Колонна двигалась довольно медленно, растянувшись на восемь (!) вёрст. Скорость движения сдерживалась ещё и тем, что по приказу маршала Бертье пехотные колонны были удалены с дороги и шли по бездорожью, справа и слева от трассы. Таким образом, они являлись живой (но еле бредущей) защитой для обозных повозок, прикрывая их от возможного нападения казаков. А граф Платов особо и не спешил. Получив донесение от разведчиков, он потянулся вслед за Богарне, с нетерпением ожидая того момента, когда противник вообще не сможет передвигаться. Он на 100% был уверен в том, что ещё день, от силы два, и отколовшийся корпус замрёт, даже не доходя до реки Вопь, и там, уткнувшись в разрушенные переправы, потеряет всякую способность к активному сопротивлению. Более мобильные войска русских (без обозов, лёгкие пушки поставлены на сани, вся конница подкована подковами с шипами) постоянно теребят еле ползущих французов, причём именно там, где удобно и безопасно для нападающих. Платов после успешного боевого дня с удобствами переночевал в доме священника в деревне Пушкино, а его казаки отъедались и отпивались в деревне Плоское, легко умчавшись аж на четыре версты в сторону от столбовой дороги.
Весь ужас своего положения вполне понимает и сам Евгений Богарне. Добравшись к 6 часам вечера до Засижья, он срочно пишет письмо в главный штаб. Данное письмо просто необходимо привести в полном объёме.
«Я имею несть дать отчёт Вашему Высочеству, что я отправился в путь из Дорогобужа в 4 часа утра 7-го ноября, но естественные препятствия и гололёд явились помехой марша моего 4-го армейского корпуса, что единственная головная бригада смогла прибыть сюда (в Засижье) в 6 вечера, а хвост колонны только смог занять позицию в 2-х лье (8,5 вёрст) позади.

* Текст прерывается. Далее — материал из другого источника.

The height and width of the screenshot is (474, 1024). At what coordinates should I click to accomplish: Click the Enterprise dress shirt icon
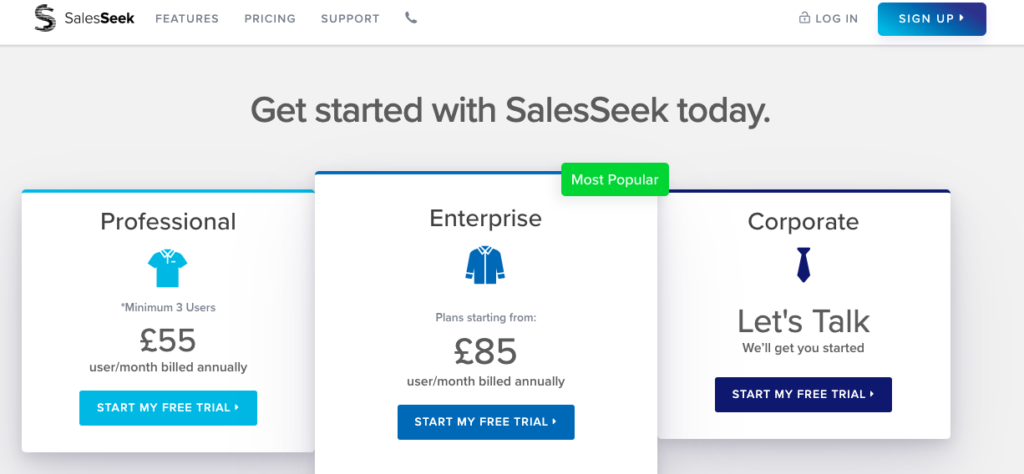pyautogui.click(x=485, y=264)
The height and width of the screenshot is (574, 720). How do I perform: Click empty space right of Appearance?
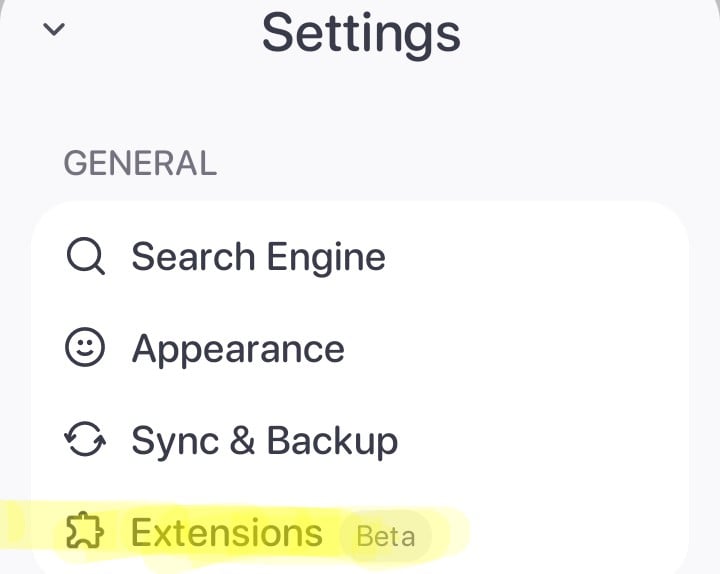tap(520, 349)
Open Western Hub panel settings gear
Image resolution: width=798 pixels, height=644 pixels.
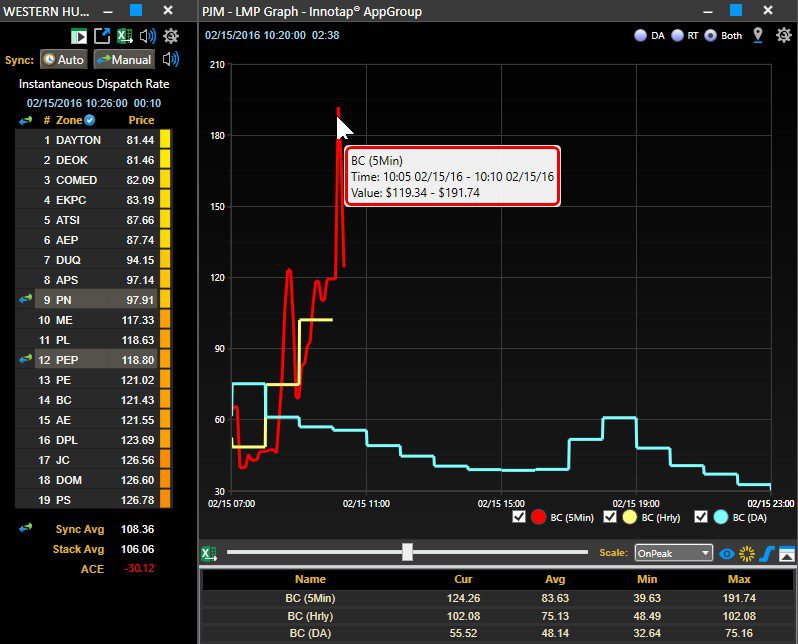coord(171,36)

С 2-х часов дня до 5 вечера враг оказался на правой стороне. Он атаковал в одно и то же время головную часть, центр и хвост (колонны) с помощью артиллерии, казаков и драгун. В головной части он нашёл слабое место, чем и воспользовался, чтобы закричать “ура” и взять приступом 2 полковых орудия (6-фунтовые пушки), которые находились на очень крутом и отдалённом склоне. Враг выстрелил в арьергард из 4-х пушечных орудий, и генерал Ориано полагал, без подтверждения, что видел пехоту. На каждом из других опорных пунктах было по 2 орудия.